I may get a controller. I'll look into them and how they are installed (I HATE electrical stuff.....that's not a secret) and what all is involved. I've read about people installing them, and it baffles me. Never put a lot of thought into it.
Title: A new issue to work out..UPDATE...
Post by: vinnietbird on July 04, 2011, 04:13:10 PM
What I need......I need a diagram of how to wire everything and install a fan controller, as if it was explaining to a 6 year old.

I also need advice on an affordable controller that works well......AFFORDABLE !!!
Title: A new issue to work out..UPDATE...
Post by: Beau on July 04, 2011, 04:23:48 PM
Vinnie, hope this is what ya need:
http://www.dccontrol.com/fancontrol.htm
Title: A new issue to work out..UPDATE...
Post by: vinnietbird on July 04, 2011, 04:40:05 PM
i just got finished reading all of that from the post above. I think that 2 speed kit is what I need. First I'll grab a couple of fans (I like extras), and go from there. One piece at a time. I have no funds (just got an NOS passenger side head light and corner signal light).

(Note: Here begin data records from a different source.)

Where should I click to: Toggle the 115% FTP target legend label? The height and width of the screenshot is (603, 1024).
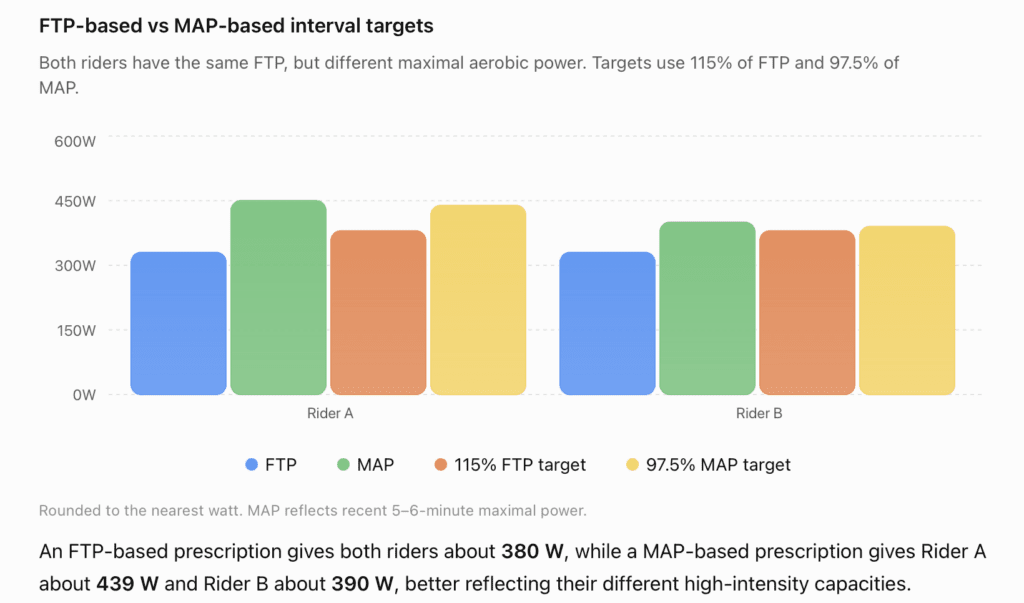coord(520,464)
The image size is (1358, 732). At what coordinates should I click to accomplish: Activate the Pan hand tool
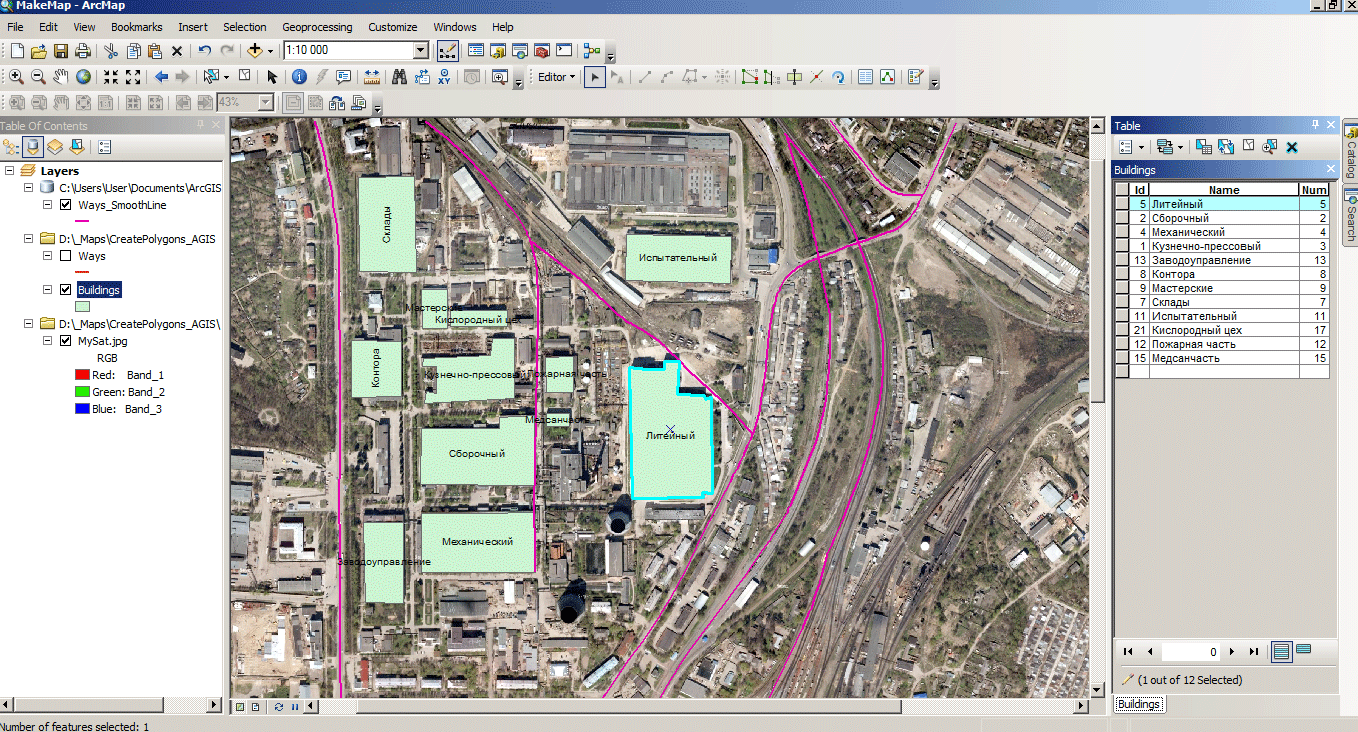61,77
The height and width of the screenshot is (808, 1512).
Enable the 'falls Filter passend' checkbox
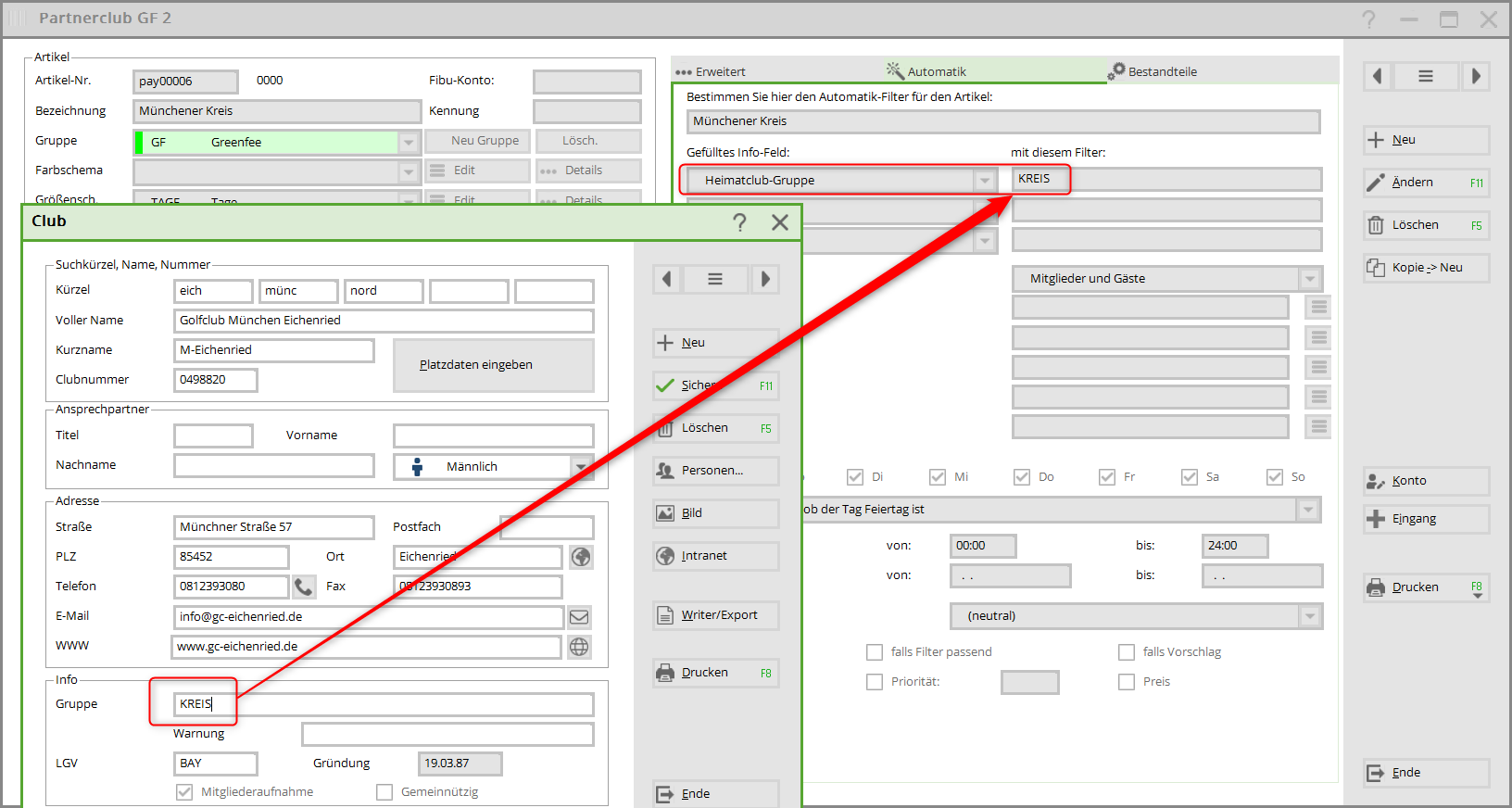(875, 652)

Come to think of it, I never have funds for the Sport.....but we manage to get it done. I'm posting my throttle body and spacer now. They have to go.I can't use them any more.

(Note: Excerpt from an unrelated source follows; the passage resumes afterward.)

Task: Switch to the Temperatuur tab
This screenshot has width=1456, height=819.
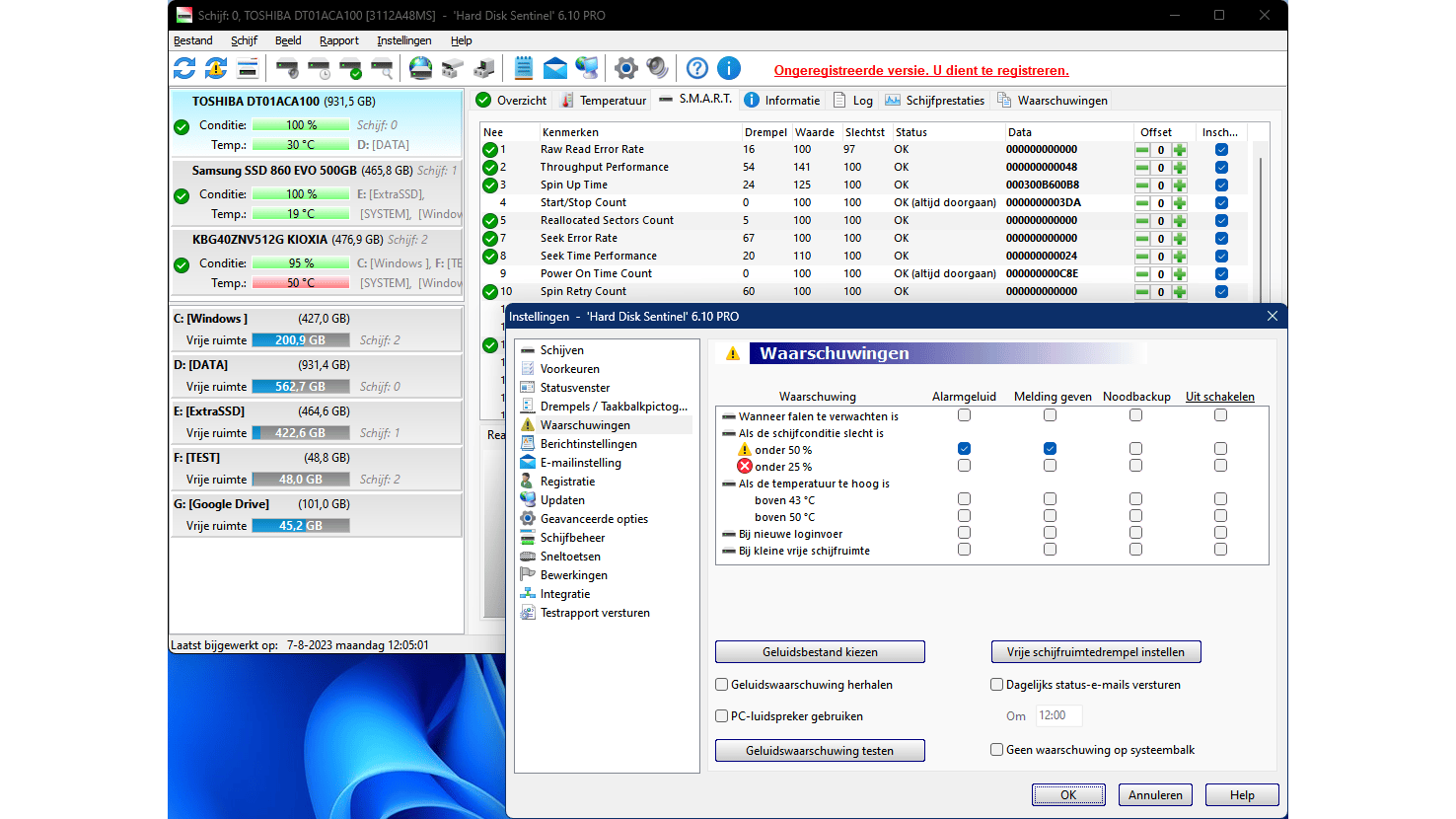Action: (x=604, y=101)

Title: A new issue to work out..UPDATE...
Post by: Beau on July 04, 2011, 04:53:33 PM
Glad I happened to think of that outfit...I'm gonna order the 2 speed kit myself...I have a Taurus fan also.
Better to be cool, than to be a tool..lol
Title: A new issue to work out..UPDATE...
Post by: vinnietbird on July 04, 2011, 05:05:37 PM
I'll keep this thread updated til the problem is resolved.
Title: A new issue to work out..UPDATE...
Post by: mcb82gt on July 05, 2011, 08:35:26 AM
Ive used the more expensive controller from DCC before, it was a great unit.  I am wanting to try that cheaper 2 speed controller also.  Let me know how it works out Vinnie.
Title: A new issue to work out..UPDATE...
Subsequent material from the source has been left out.